Bob Young: Well, it's interesting enough. There is actually a connection between Lulu and my open source Red Hat days and it's simply this: Lulu was really started to -- well let me give you the full background. When I left Red Hat or was sort of easing my way out, Mark Ewing and I started a thing called the Center for the Public Domain. Because what we're doing is in '99 when, you know, Red Hat had that big public offering, we had a debate of what can we do -- Mark and I -- for the open source community that had done so much for us. And we looked at, you know, all the software projects we might have supported and we realized then every open source software project you could name was getting support at that time.

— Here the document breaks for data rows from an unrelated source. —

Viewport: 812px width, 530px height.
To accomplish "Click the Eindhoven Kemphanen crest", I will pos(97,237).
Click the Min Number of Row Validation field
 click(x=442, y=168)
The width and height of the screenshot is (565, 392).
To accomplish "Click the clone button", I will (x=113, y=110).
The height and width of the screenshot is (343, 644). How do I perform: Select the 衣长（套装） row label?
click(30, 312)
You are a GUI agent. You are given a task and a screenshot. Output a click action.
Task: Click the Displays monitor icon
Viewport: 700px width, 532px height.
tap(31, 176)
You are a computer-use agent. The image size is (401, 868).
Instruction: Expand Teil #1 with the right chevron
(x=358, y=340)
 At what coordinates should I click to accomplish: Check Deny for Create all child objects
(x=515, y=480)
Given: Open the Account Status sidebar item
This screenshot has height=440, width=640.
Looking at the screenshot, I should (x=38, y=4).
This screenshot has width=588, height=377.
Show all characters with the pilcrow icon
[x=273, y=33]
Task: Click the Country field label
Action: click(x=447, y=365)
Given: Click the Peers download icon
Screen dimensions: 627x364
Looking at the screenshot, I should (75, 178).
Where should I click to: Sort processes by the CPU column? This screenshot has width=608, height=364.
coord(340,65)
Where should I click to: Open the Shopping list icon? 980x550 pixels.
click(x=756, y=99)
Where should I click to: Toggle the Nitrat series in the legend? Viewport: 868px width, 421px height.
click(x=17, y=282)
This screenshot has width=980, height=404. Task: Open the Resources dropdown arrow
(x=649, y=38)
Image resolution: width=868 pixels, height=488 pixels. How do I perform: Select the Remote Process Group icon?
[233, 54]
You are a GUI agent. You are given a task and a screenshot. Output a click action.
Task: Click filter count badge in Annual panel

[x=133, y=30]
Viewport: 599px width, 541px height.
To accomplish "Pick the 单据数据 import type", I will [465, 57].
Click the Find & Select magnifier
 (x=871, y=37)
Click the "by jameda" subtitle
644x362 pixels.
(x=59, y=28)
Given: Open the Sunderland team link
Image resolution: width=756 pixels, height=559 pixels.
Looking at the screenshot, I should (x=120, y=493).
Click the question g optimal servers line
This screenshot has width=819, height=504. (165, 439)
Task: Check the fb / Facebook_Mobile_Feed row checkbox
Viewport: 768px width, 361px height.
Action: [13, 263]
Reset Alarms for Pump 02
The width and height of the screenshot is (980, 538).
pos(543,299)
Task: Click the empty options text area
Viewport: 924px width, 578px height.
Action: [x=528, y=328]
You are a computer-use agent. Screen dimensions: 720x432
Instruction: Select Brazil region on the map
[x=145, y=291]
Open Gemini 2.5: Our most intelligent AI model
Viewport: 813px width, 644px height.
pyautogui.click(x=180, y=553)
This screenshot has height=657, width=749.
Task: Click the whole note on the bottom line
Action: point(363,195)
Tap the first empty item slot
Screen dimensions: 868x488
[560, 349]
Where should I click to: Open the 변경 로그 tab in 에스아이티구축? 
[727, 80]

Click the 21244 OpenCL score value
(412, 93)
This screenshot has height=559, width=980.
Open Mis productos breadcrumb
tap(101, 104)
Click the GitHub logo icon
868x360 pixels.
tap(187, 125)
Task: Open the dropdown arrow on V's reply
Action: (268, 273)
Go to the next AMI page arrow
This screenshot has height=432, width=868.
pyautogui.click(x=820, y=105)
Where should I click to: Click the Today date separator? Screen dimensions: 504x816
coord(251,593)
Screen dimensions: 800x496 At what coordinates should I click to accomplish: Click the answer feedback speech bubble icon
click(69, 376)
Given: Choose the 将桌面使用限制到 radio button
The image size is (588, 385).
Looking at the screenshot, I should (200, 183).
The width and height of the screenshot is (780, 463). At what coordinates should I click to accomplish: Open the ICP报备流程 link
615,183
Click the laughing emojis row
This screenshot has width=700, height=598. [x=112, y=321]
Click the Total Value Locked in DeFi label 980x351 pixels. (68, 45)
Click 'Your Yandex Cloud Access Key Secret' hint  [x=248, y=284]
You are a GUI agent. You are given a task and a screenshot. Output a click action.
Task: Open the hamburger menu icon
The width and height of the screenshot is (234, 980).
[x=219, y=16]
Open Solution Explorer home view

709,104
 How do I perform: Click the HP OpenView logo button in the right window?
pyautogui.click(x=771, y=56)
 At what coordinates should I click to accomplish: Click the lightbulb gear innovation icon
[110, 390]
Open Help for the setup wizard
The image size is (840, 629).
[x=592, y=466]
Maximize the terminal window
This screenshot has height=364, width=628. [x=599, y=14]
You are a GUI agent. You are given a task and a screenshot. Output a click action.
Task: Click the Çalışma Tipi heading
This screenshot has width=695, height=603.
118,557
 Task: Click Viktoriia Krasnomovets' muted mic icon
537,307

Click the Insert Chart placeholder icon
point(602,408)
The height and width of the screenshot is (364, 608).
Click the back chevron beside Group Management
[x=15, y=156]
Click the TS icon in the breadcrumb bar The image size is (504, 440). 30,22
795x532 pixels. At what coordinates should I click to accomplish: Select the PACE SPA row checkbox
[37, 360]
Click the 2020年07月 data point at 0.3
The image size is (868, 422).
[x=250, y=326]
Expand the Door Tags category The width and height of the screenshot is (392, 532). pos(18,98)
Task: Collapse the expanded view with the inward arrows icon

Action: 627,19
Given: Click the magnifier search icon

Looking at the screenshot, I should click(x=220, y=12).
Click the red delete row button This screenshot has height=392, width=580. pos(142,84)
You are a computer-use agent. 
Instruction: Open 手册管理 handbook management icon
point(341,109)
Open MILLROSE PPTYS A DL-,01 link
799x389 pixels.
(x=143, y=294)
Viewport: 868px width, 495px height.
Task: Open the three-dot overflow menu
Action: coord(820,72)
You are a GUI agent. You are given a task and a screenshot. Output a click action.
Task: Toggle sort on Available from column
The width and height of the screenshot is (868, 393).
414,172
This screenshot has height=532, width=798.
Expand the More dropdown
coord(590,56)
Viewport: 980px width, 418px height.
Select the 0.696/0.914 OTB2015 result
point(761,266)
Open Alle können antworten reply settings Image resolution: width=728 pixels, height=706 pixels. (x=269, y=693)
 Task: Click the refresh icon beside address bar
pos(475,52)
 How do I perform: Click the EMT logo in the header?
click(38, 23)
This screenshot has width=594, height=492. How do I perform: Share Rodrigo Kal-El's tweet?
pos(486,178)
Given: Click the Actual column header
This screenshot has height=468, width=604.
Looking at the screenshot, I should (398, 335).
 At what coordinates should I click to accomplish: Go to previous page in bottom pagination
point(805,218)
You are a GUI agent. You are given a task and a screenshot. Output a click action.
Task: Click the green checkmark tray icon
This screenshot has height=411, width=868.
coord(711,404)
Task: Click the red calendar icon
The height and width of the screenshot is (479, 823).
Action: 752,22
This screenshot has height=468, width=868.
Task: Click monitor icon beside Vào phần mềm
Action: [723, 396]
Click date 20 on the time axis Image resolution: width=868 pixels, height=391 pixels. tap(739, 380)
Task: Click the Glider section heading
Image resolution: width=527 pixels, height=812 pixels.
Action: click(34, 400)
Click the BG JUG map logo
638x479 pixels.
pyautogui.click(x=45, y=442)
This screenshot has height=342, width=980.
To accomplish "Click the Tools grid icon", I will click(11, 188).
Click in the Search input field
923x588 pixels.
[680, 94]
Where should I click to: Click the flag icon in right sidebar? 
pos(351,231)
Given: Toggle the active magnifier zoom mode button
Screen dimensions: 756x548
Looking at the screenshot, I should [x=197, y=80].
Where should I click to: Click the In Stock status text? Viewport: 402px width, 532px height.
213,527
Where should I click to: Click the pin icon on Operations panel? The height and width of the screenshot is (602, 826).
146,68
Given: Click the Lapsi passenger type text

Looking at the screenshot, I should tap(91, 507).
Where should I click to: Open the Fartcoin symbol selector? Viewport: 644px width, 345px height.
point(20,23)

So we took a look at it from the opposite point of view of "If the open source movement failed, why would it fail?" And our conclusion there was that our legislators, literally around the world, in Brussels and Washington and Tokyo, had all come to the conclusion that, you know, obviously technology is an important industry and they come to a big conclusion that intellectual property, more intellectual property, meant a healthier technology industry. And while I'm a big fan of both copyrights and patents, the problem was that our legislators didn't recognize the fundamental rule, which is: too much of a good thing no longer is. And so we're seeing things like the DMCA, like the idea that you could patent ideas, not just inventions, like the idea of taking copyright from 20 years to a hundred years with very little public debate on the topic and you sort of realize that it's a little bit like vitamin D -- you know, too little vitamin D and you get a variety of health problems. Too much vitamin D will actually kill you, I don't know if you know that one. It's actually a poison when taken in large quantities.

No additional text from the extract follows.